What you have to do: Reproduce word for word the part of the rows below that opens with the line containing "Click the Save changes button" and closes with the line containing "(x=1274, y=785)", including both of those lines.
======== Entries provided
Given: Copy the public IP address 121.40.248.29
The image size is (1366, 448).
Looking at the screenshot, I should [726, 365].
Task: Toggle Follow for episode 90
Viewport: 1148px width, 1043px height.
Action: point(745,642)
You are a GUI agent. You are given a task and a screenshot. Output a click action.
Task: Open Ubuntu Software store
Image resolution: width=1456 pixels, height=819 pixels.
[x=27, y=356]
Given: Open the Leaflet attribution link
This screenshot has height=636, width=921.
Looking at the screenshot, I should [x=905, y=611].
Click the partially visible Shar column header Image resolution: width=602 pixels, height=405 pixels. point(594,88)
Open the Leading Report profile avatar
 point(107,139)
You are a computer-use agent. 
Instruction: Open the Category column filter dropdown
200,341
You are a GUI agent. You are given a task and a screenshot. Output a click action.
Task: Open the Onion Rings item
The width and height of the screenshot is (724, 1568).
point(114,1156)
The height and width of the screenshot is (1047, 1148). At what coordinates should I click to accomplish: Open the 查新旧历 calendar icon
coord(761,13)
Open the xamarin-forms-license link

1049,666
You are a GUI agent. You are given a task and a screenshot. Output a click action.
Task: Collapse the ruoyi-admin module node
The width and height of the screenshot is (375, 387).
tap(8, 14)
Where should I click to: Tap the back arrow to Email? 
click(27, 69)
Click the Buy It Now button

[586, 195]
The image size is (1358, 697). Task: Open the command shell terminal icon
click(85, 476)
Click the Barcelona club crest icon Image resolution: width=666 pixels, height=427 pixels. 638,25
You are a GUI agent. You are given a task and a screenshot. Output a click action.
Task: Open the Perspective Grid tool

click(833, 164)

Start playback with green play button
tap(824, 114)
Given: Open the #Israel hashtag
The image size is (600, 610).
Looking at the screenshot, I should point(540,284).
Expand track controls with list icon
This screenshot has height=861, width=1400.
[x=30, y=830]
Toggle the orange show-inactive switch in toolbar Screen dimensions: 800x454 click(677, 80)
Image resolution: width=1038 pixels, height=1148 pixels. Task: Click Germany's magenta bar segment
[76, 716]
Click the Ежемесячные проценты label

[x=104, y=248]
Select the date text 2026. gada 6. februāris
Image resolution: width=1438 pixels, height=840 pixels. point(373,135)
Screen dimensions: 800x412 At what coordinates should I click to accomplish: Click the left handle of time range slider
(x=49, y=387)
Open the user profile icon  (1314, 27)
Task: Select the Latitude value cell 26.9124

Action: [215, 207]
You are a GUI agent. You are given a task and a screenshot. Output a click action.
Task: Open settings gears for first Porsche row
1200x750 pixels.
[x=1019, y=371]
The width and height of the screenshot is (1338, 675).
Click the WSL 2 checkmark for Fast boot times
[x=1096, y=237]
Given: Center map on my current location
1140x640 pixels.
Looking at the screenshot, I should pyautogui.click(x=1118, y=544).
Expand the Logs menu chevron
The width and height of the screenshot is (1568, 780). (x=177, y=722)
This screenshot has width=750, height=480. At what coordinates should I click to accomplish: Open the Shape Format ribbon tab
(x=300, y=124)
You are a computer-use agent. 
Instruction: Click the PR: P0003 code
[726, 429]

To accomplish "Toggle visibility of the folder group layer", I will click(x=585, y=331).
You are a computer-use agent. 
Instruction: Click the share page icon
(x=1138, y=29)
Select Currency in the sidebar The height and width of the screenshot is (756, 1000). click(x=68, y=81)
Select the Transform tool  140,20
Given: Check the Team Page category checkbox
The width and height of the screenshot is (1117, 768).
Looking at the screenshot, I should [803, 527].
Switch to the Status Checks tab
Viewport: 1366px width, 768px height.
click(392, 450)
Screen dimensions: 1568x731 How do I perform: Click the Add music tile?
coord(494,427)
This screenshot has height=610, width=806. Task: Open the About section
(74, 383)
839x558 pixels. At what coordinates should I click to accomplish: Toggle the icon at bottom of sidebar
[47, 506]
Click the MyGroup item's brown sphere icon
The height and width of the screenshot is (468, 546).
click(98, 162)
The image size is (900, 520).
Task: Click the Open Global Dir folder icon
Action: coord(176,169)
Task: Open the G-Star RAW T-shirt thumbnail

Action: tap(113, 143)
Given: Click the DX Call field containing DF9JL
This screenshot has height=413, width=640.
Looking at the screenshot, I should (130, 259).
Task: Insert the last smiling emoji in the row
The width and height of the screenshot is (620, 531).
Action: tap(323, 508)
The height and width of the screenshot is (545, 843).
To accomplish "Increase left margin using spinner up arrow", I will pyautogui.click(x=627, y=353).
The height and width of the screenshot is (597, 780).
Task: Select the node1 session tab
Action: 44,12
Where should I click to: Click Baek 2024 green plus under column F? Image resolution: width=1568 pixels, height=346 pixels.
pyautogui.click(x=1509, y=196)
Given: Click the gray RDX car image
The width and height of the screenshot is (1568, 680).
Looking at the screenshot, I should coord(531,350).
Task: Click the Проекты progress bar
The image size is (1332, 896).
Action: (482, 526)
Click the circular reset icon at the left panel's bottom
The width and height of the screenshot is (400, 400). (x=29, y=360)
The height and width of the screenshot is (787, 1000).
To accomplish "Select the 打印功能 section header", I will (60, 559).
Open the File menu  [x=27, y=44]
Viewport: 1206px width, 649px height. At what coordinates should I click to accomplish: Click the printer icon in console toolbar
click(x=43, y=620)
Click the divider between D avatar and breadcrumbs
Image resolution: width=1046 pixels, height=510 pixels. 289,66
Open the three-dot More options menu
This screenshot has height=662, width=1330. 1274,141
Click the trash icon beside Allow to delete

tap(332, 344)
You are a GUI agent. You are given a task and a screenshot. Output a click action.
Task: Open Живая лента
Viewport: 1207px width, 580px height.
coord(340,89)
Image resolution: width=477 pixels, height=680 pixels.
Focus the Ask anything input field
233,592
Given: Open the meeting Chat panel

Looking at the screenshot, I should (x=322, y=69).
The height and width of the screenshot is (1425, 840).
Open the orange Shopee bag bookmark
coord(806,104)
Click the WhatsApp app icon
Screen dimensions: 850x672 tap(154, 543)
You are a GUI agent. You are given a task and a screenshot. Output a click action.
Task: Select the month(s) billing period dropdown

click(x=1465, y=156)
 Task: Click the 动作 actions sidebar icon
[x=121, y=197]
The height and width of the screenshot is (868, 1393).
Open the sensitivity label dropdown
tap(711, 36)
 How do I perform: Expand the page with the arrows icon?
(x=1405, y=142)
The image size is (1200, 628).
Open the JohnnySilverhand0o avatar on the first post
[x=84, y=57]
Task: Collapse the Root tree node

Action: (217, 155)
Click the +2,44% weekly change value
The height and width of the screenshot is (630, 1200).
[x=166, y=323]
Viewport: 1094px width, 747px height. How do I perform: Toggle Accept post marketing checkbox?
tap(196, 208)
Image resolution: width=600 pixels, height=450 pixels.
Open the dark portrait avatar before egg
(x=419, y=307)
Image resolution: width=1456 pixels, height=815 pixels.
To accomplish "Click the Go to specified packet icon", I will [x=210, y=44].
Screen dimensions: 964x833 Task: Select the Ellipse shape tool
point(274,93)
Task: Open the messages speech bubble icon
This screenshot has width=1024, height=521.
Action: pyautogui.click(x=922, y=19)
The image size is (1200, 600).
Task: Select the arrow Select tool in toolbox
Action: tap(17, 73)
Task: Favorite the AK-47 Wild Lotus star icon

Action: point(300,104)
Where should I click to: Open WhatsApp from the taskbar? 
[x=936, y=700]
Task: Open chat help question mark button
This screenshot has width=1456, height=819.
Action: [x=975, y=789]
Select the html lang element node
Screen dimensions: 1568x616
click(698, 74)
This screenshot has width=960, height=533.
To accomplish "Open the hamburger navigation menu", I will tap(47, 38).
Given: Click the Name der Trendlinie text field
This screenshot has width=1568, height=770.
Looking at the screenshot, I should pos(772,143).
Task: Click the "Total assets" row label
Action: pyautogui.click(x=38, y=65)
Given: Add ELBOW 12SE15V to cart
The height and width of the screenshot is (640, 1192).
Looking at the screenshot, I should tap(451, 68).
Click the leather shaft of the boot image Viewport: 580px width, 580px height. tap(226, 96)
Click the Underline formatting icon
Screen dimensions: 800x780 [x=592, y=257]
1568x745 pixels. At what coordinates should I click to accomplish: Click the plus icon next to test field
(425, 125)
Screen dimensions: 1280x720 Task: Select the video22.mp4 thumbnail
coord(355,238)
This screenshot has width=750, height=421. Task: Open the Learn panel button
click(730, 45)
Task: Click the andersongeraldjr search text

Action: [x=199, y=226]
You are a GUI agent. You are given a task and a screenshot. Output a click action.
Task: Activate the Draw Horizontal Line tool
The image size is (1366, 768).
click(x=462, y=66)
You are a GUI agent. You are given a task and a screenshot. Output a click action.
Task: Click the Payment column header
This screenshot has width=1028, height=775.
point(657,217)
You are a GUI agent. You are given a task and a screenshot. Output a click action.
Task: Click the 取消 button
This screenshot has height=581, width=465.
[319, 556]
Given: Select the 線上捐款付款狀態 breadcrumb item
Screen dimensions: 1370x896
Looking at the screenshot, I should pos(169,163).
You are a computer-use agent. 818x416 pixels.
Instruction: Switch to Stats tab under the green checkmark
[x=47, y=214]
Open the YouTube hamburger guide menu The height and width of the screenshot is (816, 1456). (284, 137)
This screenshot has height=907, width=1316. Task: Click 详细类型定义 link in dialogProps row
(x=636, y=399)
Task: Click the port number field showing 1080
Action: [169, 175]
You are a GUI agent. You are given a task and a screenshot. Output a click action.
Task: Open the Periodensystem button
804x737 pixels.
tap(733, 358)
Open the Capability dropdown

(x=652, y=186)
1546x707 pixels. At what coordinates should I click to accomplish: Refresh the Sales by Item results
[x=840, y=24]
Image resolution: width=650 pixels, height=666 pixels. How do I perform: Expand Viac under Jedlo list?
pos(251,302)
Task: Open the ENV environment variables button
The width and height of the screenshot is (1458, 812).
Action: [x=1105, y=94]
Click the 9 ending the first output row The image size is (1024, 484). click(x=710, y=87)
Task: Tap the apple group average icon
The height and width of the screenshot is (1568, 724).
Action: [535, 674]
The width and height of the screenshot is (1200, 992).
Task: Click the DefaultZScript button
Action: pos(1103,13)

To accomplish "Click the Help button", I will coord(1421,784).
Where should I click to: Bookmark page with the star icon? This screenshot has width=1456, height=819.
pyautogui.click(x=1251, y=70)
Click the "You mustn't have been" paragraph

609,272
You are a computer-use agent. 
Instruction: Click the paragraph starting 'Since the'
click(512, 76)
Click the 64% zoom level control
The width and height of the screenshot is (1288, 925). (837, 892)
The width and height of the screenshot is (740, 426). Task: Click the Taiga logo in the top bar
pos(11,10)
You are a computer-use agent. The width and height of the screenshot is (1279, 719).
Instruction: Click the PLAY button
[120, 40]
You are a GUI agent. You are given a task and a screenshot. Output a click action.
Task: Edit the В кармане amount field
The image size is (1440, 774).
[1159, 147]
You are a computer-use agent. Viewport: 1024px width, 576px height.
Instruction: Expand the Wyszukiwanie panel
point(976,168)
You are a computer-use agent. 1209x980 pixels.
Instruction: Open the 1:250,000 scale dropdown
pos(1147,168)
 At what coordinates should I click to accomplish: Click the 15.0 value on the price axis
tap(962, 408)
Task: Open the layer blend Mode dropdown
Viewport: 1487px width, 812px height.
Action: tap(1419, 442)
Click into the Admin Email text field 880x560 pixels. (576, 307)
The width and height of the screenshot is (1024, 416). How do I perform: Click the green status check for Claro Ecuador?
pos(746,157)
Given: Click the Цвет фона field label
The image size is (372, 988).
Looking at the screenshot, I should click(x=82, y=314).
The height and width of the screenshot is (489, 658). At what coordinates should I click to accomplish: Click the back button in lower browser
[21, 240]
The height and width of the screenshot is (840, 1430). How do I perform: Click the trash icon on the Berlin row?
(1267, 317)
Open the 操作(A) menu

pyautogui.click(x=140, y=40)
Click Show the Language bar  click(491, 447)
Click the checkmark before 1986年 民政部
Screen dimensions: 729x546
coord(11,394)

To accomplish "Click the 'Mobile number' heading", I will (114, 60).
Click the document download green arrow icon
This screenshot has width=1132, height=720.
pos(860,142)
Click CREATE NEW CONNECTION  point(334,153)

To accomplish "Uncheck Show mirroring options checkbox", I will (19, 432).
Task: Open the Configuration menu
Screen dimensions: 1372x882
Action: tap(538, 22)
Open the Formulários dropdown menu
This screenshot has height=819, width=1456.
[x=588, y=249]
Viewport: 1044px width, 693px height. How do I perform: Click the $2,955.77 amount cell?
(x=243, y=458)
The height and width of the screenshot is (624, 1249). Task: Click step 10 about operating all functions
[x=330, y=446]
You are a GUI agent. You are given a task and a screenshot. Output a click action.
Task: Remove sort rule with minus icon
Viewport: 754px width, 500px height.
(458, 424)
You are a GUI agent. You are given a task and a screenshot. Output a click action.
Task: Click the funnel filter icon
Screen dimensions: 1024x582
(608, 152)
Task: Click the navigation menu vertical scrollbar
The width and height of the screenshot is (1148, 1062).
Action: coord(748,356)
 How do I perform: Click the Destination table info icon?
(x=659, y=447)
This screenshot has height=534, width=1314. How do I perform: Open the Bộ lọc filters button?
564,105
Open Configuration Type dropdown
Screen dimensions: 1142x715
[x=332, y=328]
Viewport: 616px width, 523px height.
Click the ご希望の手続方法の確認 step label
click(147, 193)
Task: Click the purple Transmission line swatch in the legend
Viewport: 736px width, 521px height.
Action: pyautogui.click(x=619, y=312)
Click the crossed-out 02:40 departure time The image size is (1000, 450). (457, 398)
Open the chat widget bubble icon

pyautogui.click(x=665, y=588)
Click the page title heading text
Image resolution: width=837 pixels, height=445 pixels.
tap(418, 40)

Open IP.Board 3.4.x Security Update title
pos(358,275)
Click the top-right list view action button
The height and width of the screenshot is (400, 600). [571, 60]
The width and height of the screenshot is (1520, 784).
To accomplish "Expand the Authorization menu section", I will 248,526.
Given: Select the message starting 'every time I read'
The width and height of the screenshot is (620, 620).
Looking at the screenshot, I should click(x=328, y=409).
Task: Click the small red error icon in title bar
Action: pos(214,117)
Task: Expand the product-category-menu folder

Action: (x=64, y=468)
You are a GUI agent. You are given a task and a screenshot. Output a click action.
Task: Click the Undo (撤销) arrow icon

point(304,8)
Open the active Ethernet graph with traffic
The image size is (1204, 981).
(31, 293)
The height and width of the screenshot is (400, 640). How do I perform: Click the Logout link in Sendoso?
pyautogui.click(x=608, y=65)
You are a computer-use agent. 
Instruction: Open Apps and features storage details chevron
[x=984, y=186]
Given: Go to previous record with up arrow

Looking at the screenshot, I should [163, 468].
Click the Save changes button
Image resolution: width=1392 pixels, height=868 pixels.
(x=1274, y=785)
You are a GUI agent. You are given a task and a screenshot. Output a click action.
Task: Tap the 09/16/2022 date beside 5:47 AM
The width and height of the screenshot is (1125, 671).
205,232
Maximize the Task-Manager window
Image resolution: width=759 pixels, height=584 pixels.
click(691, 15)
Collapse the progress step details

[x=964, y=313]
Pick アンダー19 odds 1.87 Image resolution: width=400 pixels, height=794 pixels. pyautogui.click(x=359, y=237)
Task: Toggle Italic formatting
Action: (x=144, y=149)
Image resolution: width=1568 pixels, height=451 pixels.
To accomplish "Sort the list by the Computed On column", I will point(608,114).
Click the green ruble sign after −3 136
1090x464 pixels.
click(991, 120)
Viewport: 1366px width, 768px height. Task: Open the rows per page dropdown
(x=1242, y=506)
================
Finished task:
Click the Save changes button
Image resolution: width=1392 pixels, height=868 pixels.
(x=1274, y=785)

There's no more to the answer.